Required tasks
1. Using the text on the Meeker Massacre below, state whether each of the following statements agrees with it, answering yes or no and quoting the deciding words of the text: (a) Josephine Meeker's letter was published in the Weekly Rocky Mountain News on Nov. 5, 1879; (b) Chapter 12 of Howard E. Greager's book details Josephine Meeker's story; (c) the Utes refer to the event as the "Meeker Incident."
2. Write a continuation of the text on the Meeker Massacre, picking up after its final sentence.

*** Opening of Source extract ***

The Meeker Massacre, as it is known in Colorado history, was the final straw for the U.S. Government in its territorial struggle with the Ute tribes, leading to expulsion from their Colorado homeland.

Famously, the “Meeker Incident” as it’s referred to by the Utes, culminated in a small band of rebels taking women and children captive, one of whom wrote about her experience after she was safely released, giving a rare glimpse into the perspective of the ultimately vanquished Ute band.

In the book, “We Shall Fall as the Leaves — A compilation of events that led to the banishment of the Uncompahgre and Northern Ute tribes from their ancestral Colorado homeland” by Howard E. Greager, Chapter 15 details Josephine Meeker’s story.

In a letter she sent to the Weekly Rocky Mountain News, published Nov. 5, 1879, is her account of the incident at the White River Indian Agency on Sept. 29, 1879, the day her father, Nathan Meeker, was killed, and what happened to her, her mother and Mrs. Price with her two children after they were taken captive.

Josephine wrote of her captor:

“Chief Douglass was considerably excited, and made a speech to me with many gestures and great emphasis. He recited his grievances and explained why the massacre began. He said Thornberg told the Indians that he was going to arrest the head chiefs, take them to Fort Steele and put them in the calaboose (jail) and perhaps hang them. He said my father [Nathan Meeker] had written all the letters to the Denver papers, and circulated wild reports about what the Indians would do … and he was responsible for all the hostility against the Indians among the whites in the west.”

It seems Josephine took what Chief Douglass said to heart as she wrote about the government response: 

“At Denver, Governor Pitkin and his aide William Vickers fanned the attack into a full scale Ute uprising that threatened every community in Colorado. Pitkin telegraphed the Secretary of War that Colorado would furnish all the men required to permanently put an end to this Indian trouble. The Greeley Tribune also declared that the governor’s office was besieged by citizens offering their services to exterminate that savage horde.”

Far from being treated savagely, Josephine described her captors’ tenderness:

“One of the squaws put her hand on my shoulder and said, ‘Poor little girl, I feel so sorry, for you have not your father, and you are away off with the Utes, so far from home … When Mrs. Price came into camp, another squaw took her baby, Johnny, into her arms and said that she felt very sorry for the captives.”

*** Close of Source extract ***
*** Opening of Dataset entries ***

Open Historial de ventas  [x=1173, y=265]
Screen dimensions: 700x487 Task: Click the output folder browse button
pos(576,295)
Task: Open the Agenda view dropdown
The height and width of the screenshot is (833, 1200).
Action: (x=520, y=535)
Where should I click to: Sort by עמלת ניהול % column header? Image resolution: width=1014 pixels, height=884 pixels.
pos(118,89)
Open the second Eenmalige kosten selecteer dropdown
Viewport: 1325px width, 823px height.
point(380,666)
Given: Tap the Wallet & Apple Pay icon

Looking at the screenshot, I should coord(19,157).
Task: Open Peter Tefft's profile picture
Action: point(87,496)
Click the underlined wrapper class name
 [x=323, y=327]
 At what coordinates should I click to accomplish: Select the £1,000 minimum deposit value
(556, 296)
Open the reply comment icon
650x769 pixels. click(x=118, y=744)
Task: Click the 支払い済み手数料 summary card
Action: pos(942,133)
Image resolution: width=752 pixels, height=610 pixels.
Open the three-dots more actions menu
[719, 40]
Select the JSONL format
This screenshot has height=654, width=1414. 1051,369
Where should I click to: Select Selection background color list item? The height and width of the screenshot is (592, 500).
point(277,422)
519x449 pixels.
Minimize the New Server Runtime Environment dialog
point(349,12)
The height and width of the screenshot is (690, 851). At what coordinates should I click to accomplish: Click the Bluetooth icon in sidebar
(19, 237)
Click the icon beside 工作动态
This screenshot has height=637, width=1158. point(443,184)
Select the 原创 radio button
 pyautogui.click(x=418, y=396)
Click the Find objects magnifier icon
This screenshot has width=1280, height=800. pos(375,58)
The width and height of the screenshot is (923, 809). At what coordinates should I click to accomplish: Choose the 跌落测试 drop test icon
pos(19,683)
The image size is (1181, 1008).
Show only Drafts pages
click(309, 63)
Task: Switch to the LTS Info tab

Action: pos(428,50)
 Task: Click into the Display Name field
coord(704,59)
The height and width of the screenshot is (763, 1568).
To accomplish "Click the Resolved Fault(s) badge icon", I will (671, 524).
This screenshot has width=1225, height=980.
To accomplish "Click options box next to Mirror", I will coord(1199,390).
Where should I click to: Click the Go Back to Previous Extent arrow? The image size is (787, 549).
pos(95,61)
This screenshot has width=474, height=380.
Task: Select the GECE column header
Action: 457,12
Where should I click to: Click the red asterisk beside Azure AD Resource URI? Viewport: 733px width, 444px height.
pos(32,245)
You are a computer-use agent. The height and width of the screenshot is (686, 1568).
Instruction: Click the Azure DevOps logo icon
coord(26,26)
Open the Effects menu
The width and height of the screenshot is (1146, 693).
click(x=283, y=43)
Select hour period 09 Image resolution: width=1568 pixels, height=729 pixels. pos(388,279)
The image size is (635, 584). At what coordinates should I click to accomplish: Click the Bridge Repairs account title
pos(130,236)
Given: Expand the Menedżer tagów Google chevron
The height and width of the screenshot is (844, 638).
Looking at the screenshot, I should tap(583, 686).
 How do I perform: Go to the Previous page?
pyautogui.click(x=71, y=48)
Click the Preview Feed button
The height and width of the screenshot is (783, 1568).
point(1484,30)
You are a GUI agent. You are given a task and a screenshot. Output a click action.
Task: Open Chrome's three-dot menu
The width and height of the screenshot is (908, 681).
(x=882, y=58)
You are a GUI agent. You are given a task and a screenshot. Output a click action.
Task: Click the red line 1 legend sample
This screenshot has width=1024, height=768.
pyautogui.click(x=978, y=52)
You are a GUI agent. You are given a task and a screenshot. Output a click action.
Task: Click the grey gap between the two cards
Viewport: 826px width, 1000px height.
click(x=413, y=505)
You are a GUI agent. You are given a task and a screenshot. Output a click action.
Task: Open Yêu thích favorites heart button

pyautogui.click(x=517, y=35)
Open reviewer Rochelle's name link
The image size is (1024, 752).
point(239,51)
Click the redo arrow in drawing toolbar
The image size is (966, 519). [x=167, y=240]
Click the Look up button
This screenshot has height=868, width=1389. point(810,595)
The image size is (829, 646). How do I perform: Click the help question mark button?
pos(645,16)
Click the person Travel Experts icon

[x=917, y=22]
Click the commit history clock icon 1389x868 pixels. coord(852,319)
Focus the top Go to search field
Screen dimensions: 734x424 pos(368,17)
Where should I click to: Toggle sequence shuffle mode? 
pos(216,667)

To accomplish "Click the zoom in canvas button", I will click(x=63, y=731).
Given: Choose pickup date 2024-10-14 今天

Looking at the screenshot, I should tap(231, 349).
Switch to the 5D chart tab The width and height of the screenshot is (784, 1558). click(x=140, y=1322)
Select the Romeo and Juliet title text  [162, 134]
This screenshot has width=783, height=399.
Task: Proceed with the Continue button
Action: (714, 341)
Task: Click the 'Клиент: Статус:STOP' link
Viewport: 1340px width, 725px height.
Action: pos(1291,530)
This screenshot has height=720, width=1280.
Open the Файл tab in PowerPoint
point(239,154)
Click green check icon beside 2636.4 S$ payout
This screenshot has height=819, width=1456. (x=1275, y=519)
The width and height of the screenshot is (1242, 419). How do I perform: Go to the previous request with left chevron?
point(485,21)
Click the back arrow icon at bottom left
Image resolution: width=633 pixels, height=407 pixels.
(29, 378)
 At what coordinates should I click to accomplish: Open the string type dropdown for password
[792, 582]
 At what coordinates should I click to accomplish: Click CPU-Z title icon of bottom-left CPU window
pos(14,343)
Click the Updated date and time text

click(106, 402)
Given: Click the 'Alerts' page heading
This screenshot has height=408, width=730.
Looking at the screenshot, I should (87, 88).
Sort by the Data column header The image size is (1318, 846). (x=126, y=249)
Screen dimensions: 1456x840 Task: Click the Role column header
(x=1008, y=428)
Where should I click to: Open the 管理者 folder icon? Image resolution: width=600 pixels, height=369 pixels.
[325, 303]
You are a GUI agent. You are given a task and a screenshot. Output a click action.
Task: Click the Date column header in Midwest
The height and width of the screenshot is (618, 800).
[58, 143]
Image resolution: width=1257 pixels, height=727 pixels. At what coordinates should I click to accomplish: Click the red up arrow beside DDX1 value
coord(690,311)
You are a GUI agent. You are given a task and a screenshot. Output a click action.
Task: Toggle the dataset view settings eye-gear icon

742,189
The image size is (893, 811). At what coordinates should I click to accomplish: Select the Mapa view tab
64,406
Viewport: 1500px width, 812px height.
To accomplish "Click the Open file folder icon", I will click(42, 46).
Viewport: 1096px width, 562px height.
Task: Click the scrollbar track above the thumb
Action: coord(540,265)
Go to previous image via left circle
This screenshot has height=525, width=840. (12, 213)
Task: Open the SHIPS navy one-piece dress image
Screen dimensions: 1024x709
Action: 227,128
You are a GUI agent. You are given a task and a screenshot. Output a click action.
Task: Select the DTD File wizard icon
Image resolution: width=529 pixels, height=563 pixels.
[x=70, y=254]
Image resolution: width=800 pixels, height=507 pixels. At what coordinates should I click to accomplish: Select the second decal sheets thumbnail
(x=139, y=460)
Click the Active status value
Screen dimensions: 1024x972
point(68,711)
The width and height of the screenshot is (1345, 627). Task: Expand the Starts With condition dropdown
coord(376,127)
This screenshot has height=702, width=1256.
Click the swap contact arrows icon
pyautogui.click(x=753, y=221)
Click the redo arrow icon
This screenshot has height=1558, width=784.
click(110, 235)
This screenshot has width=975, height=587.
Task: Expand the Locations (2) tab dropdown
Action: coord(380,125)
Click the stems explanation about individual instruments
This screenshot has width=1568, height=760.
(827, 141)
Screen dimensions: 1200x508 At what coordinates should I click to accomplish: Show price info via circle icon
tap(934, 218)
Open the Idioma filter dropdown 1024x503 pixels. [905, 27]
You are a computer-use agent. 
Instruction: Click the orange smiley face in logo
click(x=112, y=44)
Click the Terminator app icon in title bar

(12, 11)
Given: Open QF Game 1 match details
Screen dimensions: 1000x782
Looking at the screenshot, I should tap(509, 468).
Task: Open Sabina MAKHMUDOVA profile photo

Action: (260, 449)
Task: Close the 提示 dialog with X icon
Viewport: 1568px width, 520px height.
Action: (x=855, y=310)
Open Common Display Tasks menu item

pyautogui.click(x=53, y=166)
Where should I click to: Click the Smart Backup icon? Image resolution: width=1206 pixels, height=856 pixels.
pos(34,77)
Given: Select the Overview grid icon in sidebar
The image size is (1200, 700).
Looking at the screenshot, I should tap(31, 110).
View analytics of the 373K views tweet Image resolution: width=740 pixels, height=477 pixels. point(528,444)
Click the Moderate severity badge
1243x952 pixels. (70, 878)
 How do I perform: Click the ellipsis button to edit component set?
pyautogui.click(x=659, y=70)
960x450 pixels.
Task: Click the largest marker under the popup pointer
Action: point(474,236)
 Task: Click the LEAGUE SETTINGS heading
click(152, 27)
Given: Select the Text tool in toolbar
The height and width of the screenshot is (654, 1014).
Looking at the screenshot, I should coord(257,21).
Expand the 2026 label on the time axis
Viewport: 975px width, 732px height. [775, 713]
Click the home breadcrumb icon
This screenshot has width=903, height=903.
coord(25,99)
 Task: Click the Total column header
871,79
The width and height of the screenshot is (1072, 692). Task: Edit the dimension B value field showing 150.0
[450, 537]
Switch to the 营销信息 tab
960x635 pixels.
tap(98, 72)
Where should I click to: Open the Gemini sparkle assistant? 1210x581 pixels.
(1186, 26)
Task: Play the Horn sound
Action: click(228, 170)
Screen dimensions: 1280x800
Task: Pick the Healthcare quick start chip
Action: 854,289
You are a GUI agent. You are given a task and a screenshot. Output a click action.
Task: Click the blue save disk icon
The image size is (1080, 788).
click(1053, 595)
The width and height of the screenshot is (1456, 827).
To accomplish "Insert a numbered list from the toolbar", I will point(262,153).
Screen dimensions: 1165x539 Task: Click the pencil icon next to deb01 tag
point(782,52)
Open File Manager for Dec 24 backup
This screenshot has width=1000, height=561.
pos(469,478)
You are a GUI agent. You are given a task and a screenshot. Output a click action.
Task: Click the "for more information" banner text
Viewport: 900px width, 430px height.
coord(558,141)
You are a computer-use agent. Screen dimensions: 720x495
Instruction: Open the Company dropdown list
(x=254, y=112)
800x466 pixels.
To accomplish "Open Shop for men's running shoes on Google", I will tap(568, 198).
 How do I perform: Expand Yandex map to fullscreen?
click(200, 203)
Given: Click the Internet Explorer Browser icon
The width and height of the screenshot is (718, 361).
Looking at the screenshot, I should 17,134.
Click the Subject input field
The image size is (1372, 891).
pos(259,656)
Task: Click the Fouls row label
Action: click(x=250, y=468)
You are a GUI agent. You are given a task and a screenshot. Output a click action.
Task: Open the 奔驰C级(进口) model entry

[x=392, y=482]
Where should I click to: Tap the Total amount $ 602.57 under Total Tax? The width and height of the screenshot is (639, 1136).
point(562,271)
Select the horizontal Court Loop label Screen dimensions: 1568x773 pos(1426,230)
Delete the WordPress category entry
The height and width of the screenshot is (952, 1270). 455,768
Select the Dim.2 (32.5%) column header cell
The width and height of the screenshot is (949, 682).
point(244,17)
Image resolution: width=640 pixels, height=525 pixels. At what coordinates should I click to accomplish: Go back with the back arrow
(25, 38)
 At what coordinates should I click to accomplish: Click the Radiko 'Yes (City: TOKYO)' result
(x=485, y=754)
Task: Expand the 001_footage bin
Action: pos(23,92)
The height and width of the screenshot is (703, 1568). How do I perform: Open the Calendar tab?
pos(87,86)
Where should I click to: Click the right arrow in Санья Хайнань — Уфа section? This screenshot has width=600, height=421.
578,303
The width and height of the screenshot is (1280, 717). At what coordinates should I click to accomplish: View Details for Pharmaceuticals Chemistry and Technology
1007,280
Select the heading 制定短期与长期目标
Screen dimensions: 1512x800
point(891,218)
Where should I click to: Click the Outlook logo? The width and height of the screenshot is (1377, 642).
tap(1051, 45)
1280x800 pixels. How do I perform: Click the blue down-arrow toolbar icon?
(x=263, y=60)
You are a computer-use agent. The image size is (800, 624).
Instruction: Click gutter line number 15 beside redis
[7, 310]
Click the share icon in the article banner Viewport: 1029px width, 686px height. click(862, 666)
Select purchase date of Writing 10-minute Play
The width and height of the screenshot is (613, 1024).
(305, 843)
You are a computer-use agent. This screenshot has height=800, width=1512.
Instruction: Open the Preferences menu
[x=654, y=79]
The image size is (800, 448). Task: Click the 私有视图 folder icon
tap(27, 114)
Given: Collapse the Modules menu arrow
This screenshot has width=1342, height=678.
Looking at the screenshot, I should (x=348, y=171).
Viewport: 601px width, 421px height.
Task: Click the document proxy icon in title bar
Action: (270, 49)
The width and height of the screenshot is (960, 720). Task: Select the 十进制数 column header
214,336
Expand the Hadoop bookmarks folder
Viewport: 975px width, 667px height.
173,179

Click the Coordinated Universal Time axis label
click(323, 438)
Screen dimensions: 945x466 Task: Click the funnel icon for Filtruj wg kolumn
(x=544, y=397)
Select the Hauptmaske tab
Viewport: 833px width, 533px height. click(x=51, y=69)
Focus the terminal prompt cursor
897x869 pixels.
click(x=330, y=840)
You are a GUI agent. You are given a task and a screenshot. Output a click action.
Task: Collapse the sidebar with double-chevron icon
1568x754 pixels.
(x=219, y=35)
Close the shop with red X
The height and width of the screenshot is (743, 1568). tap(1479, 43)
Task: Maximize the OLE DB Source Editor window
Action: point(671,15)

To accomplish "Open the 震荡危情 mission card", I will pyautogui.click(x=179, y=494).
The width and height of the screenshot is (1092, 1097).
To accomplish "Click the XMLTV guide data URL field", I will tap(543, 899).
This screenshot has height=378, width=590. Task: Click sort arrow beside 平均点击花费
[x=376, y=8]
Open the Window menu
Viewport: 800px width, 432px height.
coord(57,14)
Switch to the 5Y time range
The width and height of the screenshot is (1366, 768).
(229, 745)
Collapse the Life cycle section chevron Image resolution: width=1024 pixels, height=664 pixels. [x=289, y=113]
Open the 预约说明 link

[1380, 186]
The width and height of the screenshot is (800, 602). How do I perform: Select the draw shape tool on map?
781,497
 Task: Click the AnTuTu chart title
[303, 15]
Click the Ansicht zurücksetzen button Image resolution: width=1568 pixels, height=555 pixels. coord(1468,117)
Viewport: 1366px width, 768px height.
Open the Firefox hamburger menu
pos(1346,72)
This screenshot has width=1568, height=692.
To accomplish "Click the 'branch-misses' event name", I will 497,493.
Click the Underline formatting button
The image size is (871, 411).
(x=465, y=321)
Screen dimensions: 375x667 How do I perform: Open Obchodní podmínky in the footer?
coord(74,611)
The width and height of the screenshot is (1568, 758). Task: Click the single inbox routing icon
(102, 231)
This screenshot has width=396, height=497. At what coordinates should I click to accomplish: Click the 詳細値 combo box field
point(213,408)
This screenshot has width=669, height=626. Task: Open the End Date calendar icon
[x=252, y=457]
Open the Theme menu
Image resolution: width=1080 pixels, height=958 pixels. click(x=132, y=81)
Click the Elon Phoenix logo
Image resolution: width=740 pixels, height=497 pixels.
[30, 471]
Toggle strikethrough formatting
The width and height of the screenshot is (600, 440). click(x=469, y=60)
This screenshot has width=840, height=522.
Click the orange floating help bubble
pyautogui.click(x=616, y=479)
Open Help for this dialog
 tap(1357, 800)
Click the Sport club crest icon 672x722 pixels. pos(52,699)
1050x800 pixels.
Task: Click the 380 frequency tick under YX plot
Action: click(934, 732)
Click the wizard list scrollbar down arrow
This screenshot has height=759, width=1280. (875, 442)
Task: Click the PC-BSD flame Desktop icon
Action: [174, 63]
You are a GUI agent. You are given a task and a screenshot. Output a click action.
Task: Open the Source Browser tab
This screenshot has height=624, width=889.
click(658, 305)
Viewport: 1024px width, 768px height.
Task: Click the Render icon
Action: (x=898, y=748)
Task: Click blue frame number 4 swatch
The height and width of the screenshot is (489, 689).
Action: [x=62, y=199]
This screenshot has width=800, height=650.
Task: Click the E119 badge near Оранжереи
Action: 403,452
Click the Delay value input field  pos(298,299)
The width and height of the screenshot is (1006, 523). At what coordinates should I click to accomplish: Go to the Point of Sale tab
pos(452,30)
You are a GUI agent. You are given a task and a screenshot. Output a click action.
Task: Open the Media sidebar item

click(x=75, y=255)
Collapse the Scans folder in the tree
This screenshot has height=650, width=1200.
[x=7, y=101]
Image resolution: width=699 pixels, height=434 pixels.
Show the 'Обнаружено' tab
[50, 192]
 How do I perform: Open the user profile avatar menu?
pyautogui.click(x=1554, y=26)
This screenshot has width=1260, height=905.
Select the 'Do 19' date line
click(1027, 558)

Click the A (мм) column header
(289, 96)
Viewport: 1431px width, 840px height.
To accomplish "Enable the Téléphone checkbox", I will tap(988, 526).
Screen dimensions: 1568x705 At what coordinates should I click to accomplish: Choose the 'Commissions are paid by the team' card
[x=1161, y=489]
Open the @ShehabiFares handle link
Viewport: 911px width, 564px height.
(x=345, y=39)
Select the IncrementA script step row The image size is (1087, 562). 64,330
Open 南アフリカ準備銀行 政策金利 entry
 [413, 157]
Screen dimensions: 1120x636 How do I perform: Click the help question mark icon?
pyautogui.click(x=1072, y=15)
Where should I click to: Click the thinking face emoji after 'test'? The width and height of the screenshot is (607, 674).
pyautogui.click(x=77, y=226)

*** Close of Dataset entries ***

Per-task answers
1.
(a) Yes: "In a letter she sent to the Weekly Rocky Mountain News, published Nov. 5, 1879"
(b) No: "Chapter 15 details Josephine Meeker’s story."
(c) Yes: "the “Meeker Incident” as it’s referred to by the Utes"

2.
Josephine appears to have been quickly adopted by the band, as she reported:

“No whites were admitted to the tents while the Utes sang their medicine songs over the sick, but I, being considered one of the family, was allowed to remain. When their child was sick they asked me to sing, which I did. The medicine man kneels close to the sufferer … while he sings in a series of high-keyed grunts, gradually reaching a lower and more solemn tone. The family joins [in the singing] then his voice dies away and only a gurgling sound is heard … The doctor presses his lips against the breast of the sufferer and repeats the gurgling sound. He sings a few minutes more, then all turn around and laugh and talk. Sometimes the ceremony is repeated all night. I assisted at two of these medicine festivals [which] were strange and weird and more interesting than anything I saw in all my captivity of 23 days.”

General Charles Adams was dispatched to recover the women and children and when he reached the encampment where the captives were being held, a council was convened. It was agreed the hostages would be released and transported to Chief Ouray’s house. Ouray was serving as an official negotiator during the period of conflict between the tribes and the U.S. government.

Josephine recounted her journey to the Los Pinos Indian Agency, south of where Montrose now lies:

We rode on ponies, forty miles the first day, and reached Captain Kline’s wagon on a small tributary of the Grand [now the Colorado River]. Traveled next day to the Gunnison River and the next day … traveled 40 miles and reached the house of good Chief Ouray about sundown … Chief Ouray and his noble wife [Chipeta] did everything possible to make us comfortable … In closing this letter I want to thank Chief Ouray and his wife and General Adams. To them we owe our escape.”

Ouray allegedly said of the tribe’s future, “We shall fall as the leaves of a tree when winter comes.” That turned out to be true.

In 1881, the Utes were force-marched by the U.S. Army to desert reservations in Utah and southern Colorado. They suffered the attempted obliteration of their language and culture with the government practice of sending their children to boarding schools where they were forbidden to be Ute, or “Nuche” as they call themselves. 

A hundred plus years had passed since the banishment of the Nuche from their ancestral hunting land in the Roaring Fork Valley, when in the mid-1990s Ute elders Clifford Duncan, Roland McCook and Kenny Frost began returning to share their knowledge, stories and vanishing culture with the people who replaced them.

Ute history came full circle in 2014, when Bull Pasture Park, a bald eagle sanctuary on Highway 133 south of Carbondale, was renamed Nuche Park to honor the first people of this land.